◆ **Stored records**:
'''

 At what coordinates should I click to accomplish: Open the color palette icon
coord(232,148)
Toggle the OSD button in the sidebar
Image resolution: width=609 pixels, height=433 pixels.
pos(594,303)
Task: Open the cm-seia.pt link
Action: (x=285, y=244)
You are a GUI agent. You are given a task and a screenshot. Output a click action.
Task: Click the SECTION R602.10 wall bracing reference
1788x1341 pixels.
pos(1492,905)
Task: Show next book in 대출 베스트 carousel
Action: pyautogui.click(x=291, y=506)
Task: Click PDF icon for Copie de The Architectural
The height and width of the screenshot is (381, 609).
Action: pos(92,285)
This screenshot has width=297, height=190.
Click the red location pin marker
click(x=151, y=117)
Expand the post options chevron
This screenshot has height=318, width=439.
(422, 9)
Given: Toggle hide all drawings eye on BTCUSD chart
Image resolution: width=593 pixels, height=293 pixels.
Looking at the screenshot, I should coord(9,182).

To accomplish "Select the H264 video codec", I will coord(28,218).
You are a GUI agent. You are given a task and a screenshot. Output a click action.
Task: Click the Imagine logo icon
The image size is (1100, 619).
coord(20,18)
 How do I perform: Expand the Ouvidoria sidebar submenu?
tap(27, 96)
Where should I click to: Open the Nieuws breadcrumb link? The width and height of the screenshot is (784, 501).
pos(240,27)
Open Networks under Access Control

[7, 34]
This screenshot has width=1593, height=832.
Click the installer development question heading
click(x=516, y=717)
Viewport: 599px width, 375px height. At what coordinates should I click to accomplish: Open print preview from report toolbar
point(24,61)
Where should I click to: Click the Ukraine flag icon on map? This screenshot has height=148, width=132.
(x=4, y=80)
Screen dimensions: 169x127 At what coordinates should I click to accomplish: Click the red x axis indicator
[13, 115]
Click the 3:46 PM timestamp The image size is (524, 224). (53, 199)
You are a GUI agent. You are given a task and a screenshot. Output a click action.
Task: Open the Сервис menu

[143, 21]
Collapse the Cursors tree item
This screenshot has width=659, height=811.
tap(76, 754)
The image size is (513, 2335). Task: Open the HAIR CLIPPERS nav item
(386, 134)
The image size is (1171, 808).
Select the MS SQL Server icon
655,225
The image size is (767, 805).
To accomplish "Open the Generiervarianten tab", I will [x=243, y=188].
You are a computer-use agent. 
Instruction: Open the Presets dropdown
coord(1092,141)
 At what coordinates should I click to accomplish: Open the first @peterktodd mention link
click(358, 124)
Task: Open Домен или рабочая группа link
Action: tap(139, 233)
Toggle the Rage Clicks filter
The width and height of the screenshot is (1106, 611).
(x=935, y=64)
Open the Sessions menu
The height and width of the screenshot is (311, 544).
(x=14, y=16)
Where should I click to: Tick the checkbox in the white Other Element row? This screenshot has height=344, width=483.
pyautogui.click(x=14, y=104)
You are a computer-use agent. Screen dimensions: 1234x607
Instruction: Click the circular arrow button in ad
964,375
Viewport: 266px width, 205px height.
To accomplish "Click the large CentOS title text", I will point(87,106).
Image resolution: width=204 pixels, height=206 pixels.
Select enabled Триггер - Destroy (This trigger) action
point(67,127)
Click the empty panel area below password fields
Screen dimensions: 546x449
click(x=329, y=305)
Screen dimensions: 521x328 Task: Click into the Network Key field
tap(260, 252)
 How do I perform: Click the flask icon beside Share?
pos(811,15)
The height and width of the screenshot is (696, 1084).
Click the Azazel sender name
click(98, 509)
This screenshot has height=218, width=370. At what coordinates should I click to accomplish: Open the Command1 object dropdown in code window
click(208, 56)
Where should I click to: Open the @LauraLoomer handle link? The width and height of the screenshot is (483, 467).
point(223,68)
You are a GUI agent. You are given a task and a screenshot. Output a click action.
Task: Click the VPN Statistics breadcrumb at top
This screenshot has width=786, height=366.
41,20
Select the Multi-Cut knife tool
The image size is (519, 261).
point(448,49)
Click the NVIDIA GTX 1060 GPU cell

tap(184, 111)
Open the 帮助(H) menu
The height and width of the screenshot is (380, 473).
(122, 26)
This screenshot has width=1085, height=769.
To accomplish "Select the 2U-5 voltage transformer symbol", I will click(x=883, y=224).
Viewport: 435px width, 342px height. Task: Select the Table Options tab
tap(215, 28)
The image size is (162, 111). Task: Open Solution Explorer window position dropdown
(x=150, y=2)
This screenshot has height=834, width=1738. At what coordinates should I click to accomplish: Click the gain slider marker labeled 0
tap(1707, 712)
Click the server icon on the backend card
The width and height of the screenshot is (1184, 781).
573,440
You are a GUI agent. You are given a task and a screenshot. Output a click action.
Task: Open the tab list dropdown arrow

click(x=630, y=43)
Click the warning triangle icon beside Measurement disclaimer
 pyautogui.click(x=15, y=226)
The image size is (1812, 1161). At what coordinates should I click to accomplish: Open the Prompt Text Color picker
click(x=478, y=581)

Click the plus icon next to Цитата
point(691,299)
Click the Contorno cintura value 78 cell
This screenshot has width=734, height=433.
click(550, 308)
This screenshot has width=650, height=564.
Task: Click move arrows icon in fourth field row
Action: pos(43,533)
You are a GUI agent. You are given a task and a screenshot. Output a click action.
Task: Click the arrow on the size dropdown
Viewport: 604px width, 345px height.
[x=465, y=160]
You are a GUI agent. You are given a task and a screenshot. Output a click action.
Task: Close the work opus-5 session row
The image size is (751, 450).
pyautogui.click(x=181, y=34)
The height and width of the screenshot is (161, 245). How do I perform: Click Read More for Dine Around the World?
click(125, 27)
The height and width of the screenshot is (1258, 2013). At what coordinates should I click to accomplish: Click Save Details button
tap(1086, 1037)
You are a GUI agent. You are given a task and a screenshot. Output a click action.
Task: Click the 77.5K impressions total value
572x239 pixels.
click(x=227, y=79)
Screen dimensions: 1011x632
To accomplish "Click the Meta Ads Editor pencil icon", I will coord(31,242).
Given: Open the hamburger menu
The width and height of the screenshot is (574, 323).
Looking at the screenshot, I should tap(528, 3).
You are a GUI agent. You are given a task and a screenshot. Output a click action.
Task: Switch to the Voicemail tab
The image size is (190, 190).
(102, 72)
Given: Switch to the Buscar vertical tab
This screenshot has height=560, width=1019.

'''

◆ **What is expected**: Search the records for the string "will" and, wherever a line contains it, please copy that line.

◆ **Reply**:
To accomplish "Select the H264 video codec", I will coord(28,218).
To accomplish "Open the Generiervarianten tab", I will [x=243, y=188].
To accomplish "Click the large CentOS title text", I will point(87,106).
To accomplish "Select the 2U-5 voltage transformer symbol", I will click(x=883, y=224).
To accomplish "Click the Meta Ads Editor pencil icon", I will coord(31,242).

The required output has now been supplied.